TASK STATEMENT:
Take the lines from the one with "Instruction: Toggle the" through the end of the material below and repeat them exactly, dropping every picture.

----

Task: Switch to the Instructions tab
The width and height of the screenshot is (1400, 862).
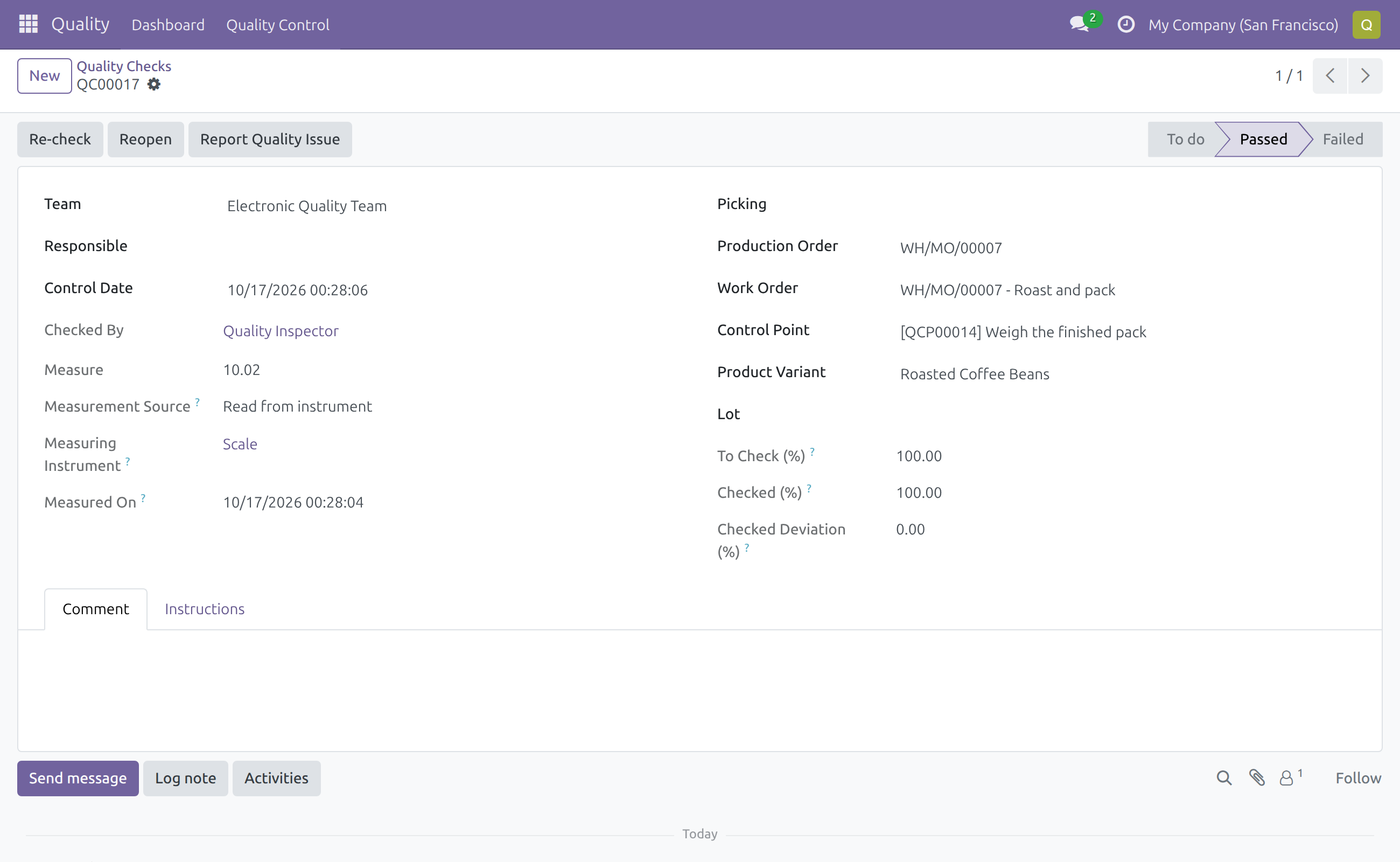Action: tap(205, 609)
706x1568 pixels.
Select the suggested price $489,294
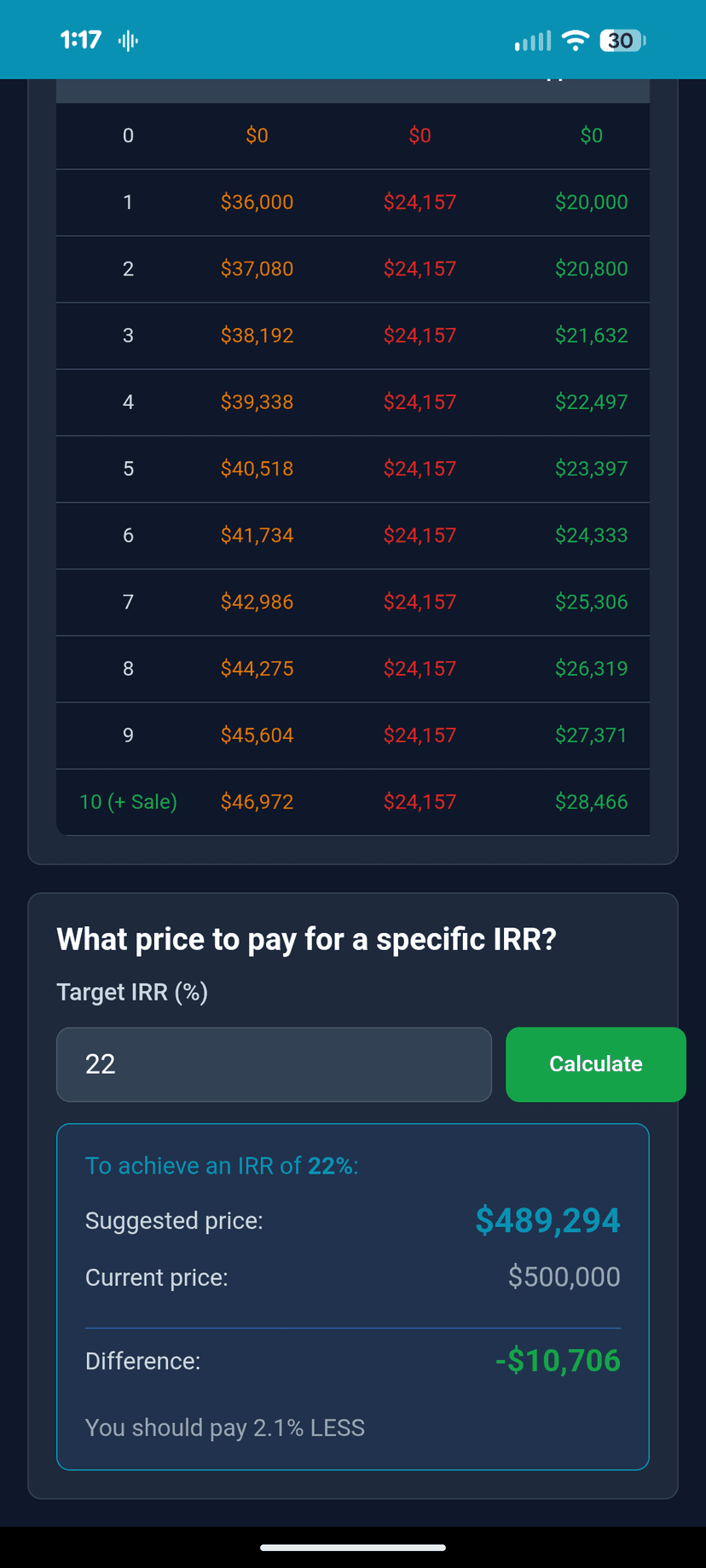click(547, 1220)
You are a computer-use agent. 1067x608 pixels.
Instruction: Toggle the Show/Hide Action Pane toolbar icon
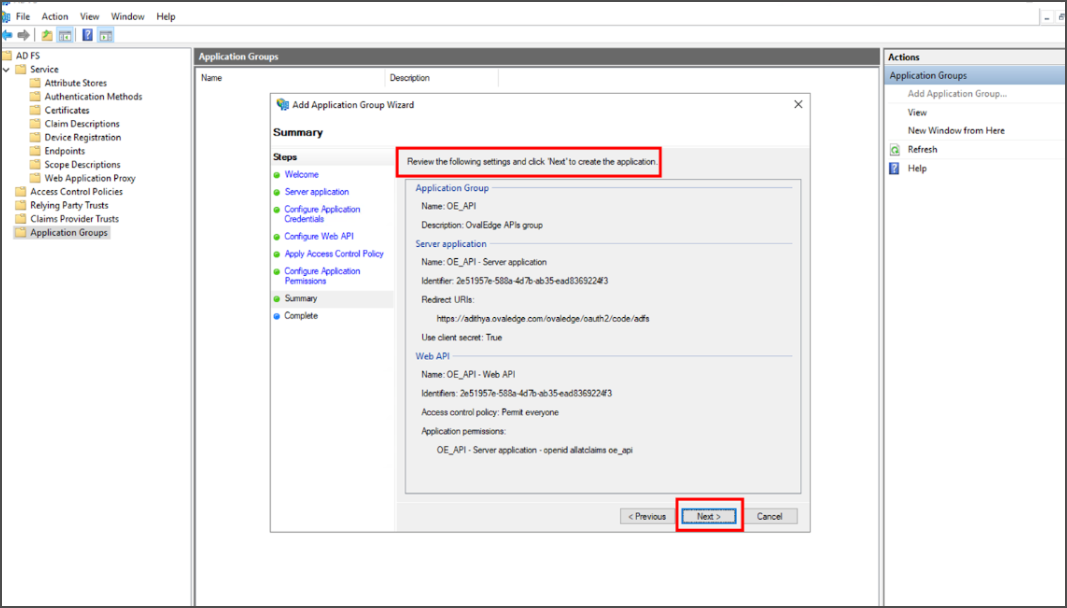pos(105,34)
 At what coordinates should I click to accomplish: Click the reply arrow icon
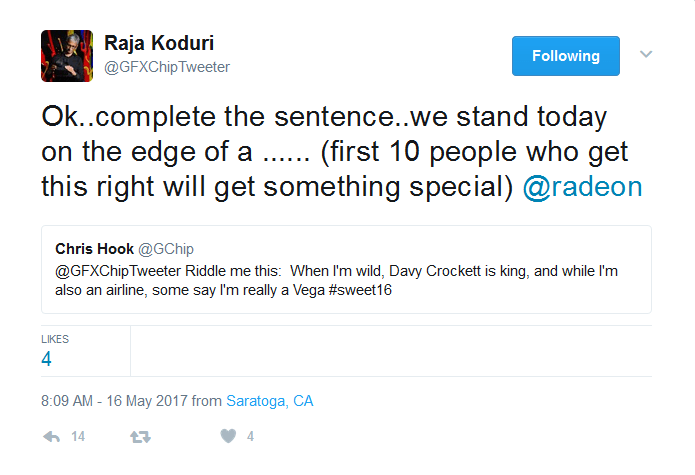(x=51, y=437)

----

TASK RESULT:
Instruction: Toggle the Show/Hide Action Pane toolbar icon
pos(105,34)
 At what coordinates should I click to accomplish: Click the reply arrow icon
(x=51, y=437)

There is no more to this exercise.